La tête roula dans l’herbe. Et le corps... se leva. Le coq décapité chancela, puis se redressa comme un défi lancé au réel, comme une ironie céleste envoyée pour troubler le sommeil des logiciens. Il tituba, puis avança, tranquilos. Pas en rond. Pas en désordre. Il marchait.
Lloyd resta figé. Hache en main, yeux écarquillés. Le coq sans tête tournait dans la cour, lissant ses plumes, tentant de picorer. Il émettait un gargouillis, comme un vieux tuyau percé.
Un autre l’aurait achevé. Par prudence, par peur, ou par bon sens. Mais Lloyd, lui, y vit autre chose. Une énigme. Un miracle. Il soigna le volatile, le nourrit à la pipette : eau, lait, grains, vers.
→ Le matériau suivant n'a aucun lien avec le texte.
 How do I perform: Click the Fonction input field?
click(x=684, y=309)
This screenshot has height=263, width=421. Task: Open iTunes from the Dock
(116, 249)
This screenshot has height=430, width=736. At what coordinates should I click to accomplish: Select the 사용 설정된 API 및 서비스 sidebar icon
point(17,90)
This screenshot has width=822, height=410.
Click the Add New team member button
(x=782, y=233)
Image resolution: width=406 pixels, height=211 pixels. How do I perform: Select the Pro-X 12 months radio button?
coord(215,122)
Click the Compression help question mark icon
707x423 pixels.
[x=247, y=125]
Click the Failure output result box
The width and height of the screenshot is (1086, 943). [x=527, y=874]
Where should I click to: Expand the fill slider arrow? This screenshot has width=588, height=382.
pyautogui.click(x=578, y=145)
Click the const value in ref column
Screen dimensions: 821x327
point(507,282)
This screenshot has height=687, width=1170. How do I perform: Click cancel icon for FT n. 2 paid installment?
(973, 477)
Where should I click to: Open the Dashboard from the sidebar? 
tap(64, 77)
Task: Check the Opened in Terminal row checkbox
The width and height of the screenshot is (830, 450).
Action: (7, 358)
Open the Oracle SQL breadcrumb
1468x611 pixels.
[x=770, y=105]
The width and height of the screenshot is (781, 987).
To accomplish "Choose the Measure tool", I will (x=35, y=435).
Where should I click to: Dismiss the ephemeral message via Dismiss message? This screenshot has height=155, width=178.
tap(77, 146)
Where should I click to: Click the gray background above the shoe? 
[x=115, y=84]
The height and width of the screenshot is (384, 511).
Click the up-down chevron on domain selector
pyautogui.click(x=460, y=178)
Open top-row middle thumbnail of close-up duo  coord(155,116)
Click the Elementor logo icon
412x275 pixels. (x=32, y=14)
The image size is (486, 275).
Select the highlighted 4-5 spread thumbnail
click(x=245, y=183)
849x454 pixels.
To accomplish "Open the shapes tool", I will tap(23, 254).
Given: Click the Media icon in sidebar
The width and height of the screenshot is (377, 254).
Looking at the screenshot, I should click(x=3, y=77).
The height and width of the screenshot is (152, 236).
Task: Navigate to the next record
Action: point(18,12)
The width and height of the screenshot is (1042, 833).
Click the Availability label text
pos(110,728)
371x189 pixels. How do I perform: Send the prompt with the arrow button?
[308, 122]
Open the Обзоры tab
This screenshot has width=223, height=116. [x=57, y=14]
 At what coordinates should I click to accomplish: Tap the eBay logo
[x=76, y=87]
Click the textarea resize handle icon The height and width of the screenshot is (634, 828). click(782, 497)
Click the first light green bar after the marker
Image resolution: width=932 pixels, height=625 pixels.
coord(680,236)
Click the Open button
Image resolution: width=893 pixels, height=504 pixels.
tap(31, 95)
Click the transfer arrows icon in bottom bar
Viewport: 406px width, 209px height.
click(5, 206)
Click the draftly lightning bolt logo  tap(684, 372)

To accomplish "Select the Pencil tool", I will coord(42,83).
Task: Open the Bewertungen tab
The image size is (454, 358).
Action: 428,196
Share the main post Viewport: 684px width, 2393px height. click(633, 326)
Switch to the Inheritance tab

Le coq survivait, vivait, résistait. Il s’appelait désormais Mike.
Mike, le poulet qui ne voulait pas mourir.
Il devint aussitôt une attraction. On le montrait en caisse, comme un bijou sans couvercle. Lloyd et sa femme voyageaient avec lui, transportant des seringues pour l’alimenter et nettoyer son œsophage. Comme un prophète de l’absurde, Mike parcourait l’Amérique, attirait les foules. On payait pour le voir. À son apogée, il rapportait 4 500 dollars par mois. Il ne voyait pas, ne parlait pas, mais captivait.
Les enfants riaient, les adultes murmuraient. Certains disaient : « C’est contre nature. » Mais tous regardaient. Mike, la volonté nue. Le refus de céder. L’ultime bras d’honneur à la fatalité. On l’appelait Miracle Mike. Mais les miracles ont une fin. Et celui de Mike s’acheva dans un motel, loin des projecteurs.
Mars 1947. Phoenix. Un motel modeste. Le néon au-dessus de la porte clignotait comme une paupière fatiguée. La nuit semblait suspendue. Mike reposait dans sa caisse. Lloyd, sur le bord du lit, réfléchissait au lendemain.
Puis, un son. Un gargouillis, à peine un râle. Lloyd bondit du lit, ouvrit la caisse. Mike convulsait. Du mucus remontait de sa gorge béante. Ses pattes grattaient l’air, son corps se contractait.
Lloyd fouilla, paniqua. Les seringues ? Il les avait oubliées à la foire. Il tapa Mike dans le dos, secoua son torse. Rien. Mike, le coq sans tête qui avait tenu tête à la mort pendant 18 mois, battit des ailes une dernière fois. Puis, le silence. Lourd. Définitif.
On l’enterra sans discours. Mais avec émotion. Car les légendes ne meurent pas comme les autres.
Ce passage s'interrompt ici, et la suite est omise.